研究開発はうちの会社独自でも行っていますが、もっと大きな研究は、農水省の「農研機構」という研究者の組織で行っています。我々の所属する「全国蕎麦製粉協同組合」がそこに協力しながら進めているという形です。

そこでは、モチ性のソバの品種の開発や、湿害対策の研究なども行っていて、
ソバアレルギーの研究はその中のひとつです。

先日、実はそばのアレルギーで我々中小のそば粉屋は守られてるかもしれないという話をしましたが、それはアンチテーゼとしての話で、普通に考えると、そばのアレルギーは我々業界の大きな敵なので、無くす研究をどんどん進めてもらいたいと考えています。

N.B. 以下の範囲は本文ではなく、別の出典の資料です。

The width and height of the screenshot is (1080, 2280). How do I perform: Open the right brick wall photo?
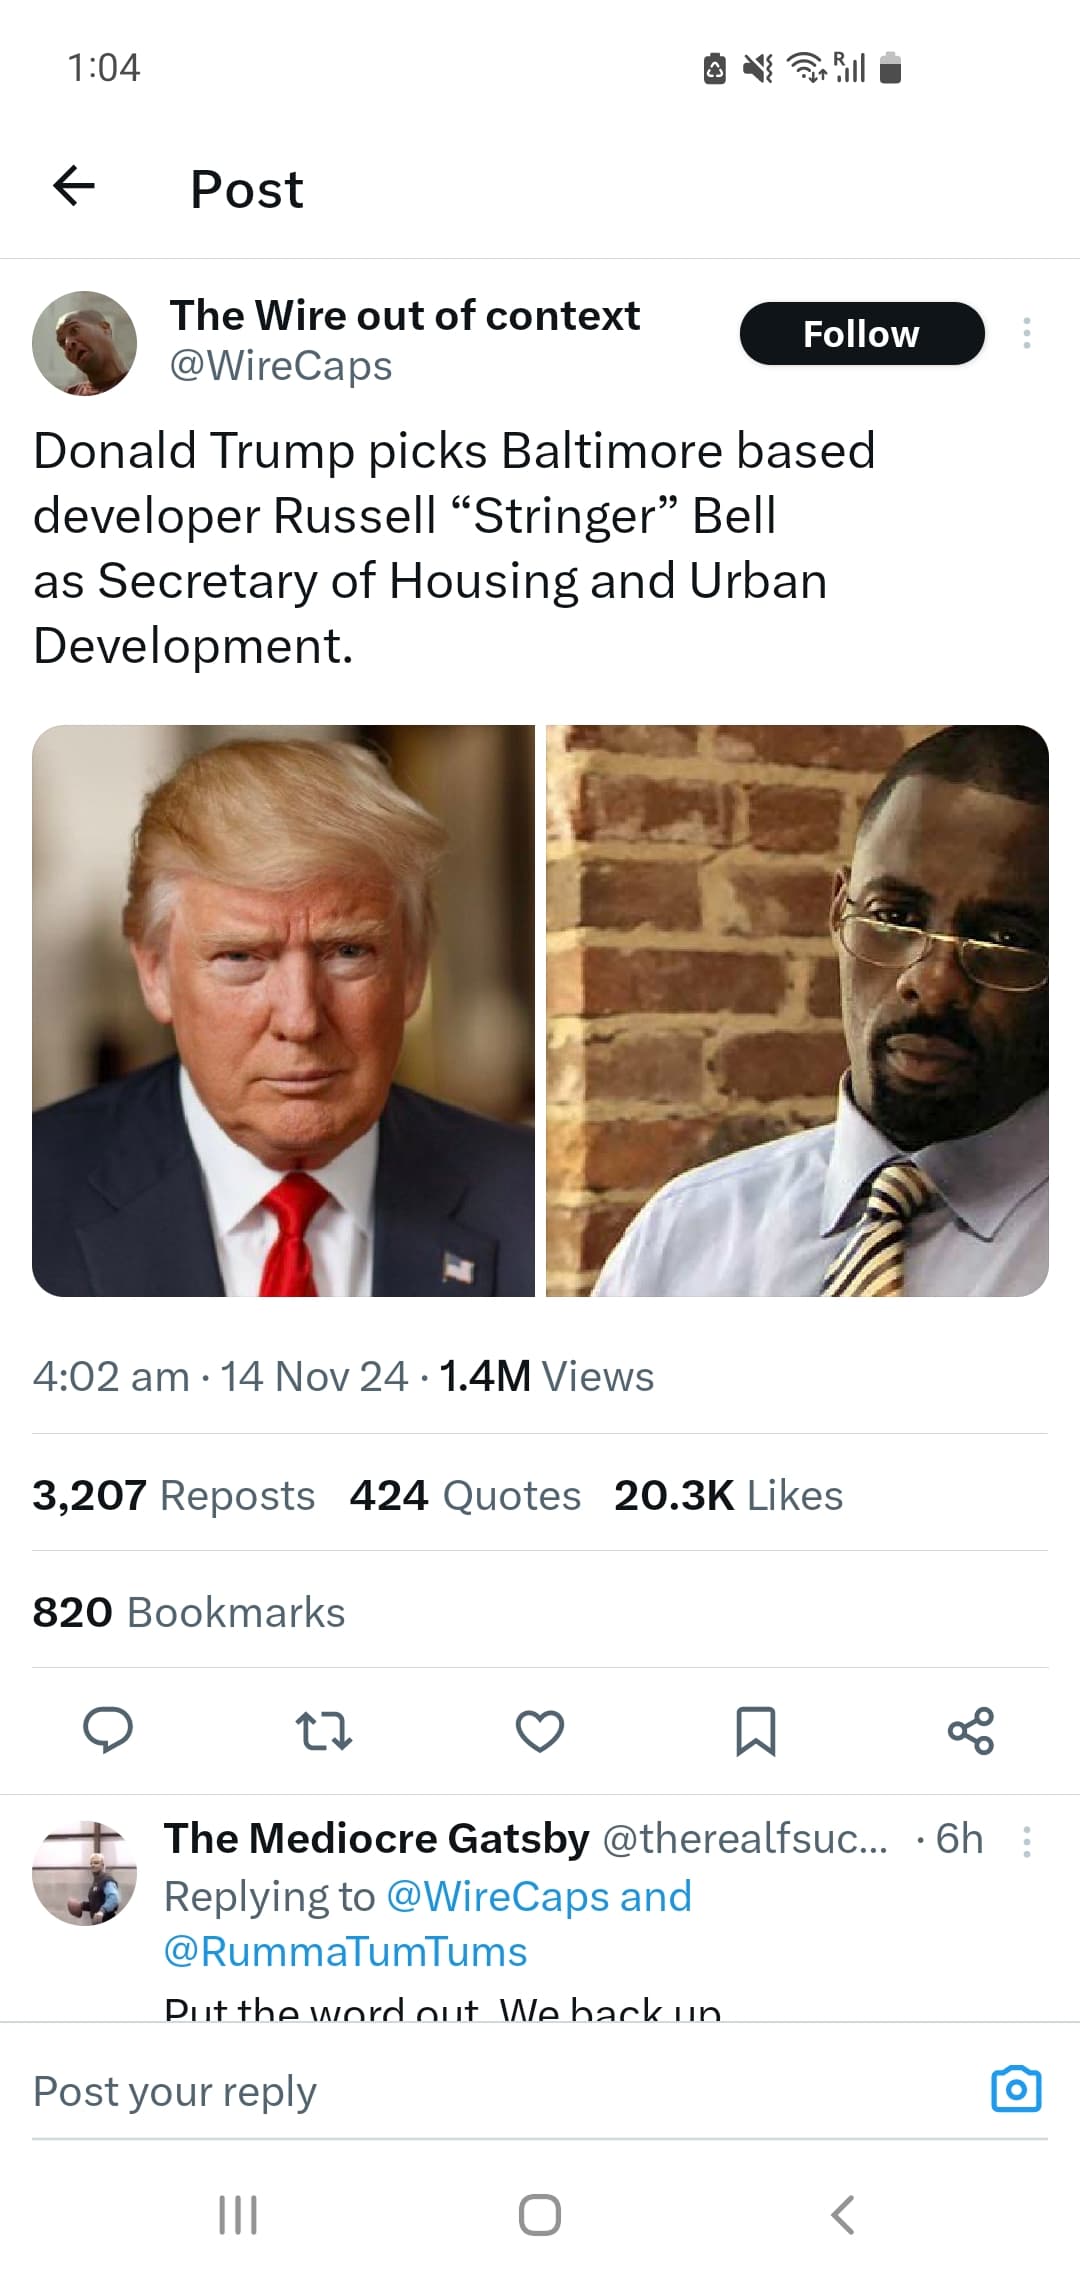pyautogui.click(x=797, y=1011)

で、今どんな進み具合かというと、少し暗礁に乗り上げています。
一つはコロナ禍で臨床実験が進んでいないということと、もう一つは研究費がつきにくくなっているという問題です。

研究費がつきにくいのは、この研究の成果が本当に役に立つのか疑問に思われているということです。
というのは、アレルギーの無い(あるいは少ない)そば品種を開発した場合、どうやって普及させるか・・・という大きな課題が解消できていないからです。

そばは他家受粉なのですぐに畑で交雑するし、国内外の品種を全てアレルギー対策品種に変える事は不可能なので、製粉工場をはじめとする様々な場面でのコンタミが問題になります。
ちょっといい解決策は思いつかないんです。


でも、だからと言って研究を止めたら、もう二度とノンアレルゲンの蕎麦の研究はできないようにも思います。
今まで蕎麦業界みんなが悩みに悩んでいたアレルギー問題を、変える事ができるかもしれない初めてのアプローチなので、ぜひこのチャンスを大切にして未来につなげて行きたいと思っています。


そこで農研機構として、少し攻め方を変えるようです。
まずは低アレルゲンの品種を作って、
これからの全ての国内の新品種の開発(育種)に、その遺伝子(性質)を入れていく・・・という方式を取ろうと考えています。

アレルギーのない蕎麦の品種を作る!というよりも、ステルス的にアレルギー被害が少なくなっていく・・・というイメージです。


私のモットーは「蕎麦2.0」を目指すという事です。
江戸時代から続く蕎麦文化のバージョン1.0としたなら、次の世代へのアップデートを目指すという意味です。
蕎麦業界の未来のためにも、これからのいろんな研究開発に関心をもって、主体的に進めていきたいと思います。


それでは本日もよろしくお願いいたします。